I recently learned that many of the emotional wounds, carried by adults, are given to them before the age of six (6). Events that occurred during our childhood that had a derogatory impact on our life are often transferred into these emotional scars that are capable of triggering knee-jerk reactions as adults. From rejection to abandonment, many of our childhood fears bleed their way into our lives.

It’s silly to think that grown adults would be scared of monsters living under their bed; something this outrageous and clearly un-true is an obvious irrational fear. Replace the monster with a proverbial monster…replace the proverbial monster with one of these deeply rooted emotional scars. Ponder.

One of my more obvious fears has to do with needles; syringes, blood draws, and IV’s are all things my mind has convinced me to be terrified of. On the flip side, one of my more recent discoveries of personal fears has to do with my own ability to be happy, free, and content with my life.

Looking at old (dorky) photos of my younger days, I was blown away at how much I smiled as a child/teen. I was pretty damn cute as a baby. I was sitting at a Fourbucks with a friend of mine, just over a year and a half ago, and he commented that I never smiled or laughed. Stoic and cold. It was only a few short months ago that he and I were sitting in my living room and I realized my laughter and smile flowed freely and without hesitation.

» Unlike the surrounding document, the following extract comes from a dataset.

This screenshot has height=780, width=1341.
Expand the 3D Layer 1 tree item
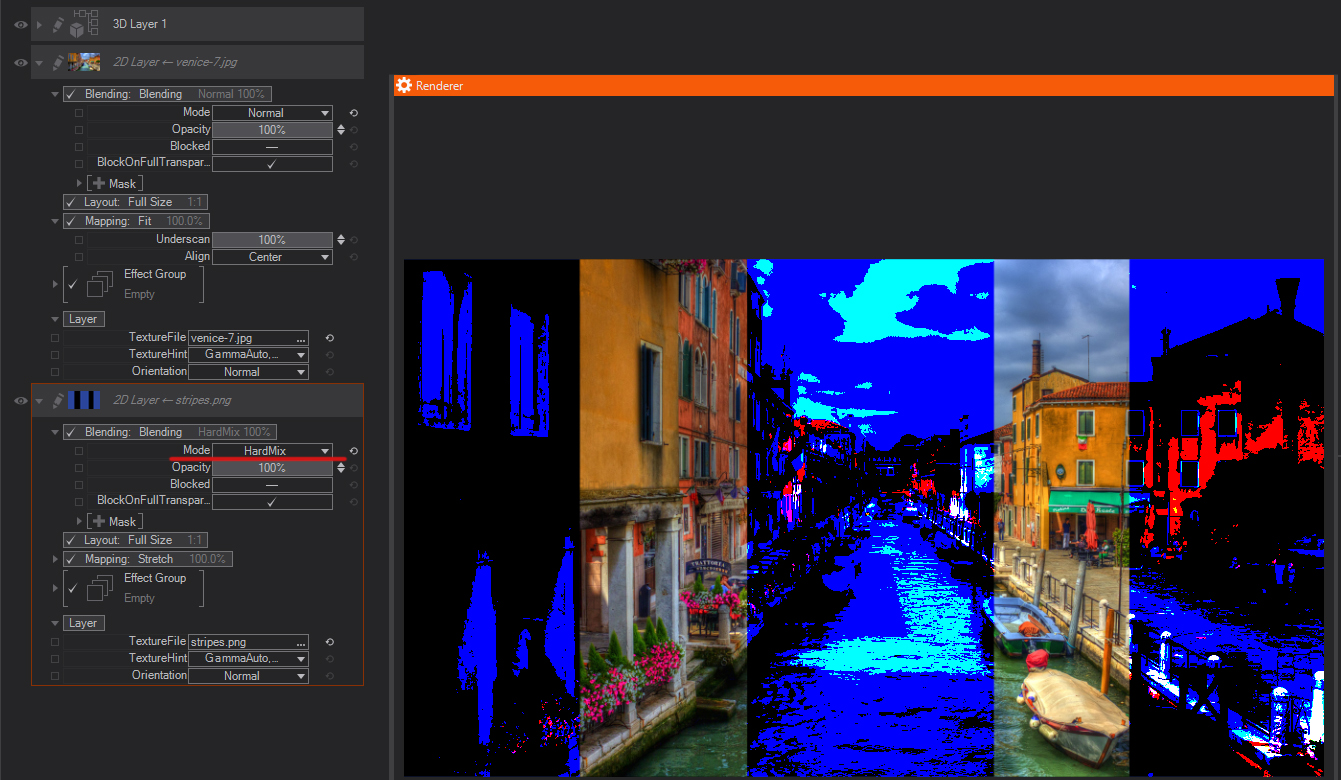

For me, discovering that I had emotionally locked away my desire for happiness; feeling as if it was something I had yet to earn, or simply didn’t deserve, was an incredible feat of personal growth.

While I wasn’t necessarily an emotional Debbie Downer these past few years, I’m refreshed in knowing that I am worthy of happiness, joy, contentment, love, life, wealth, and freedom.

Life continues to get better and better.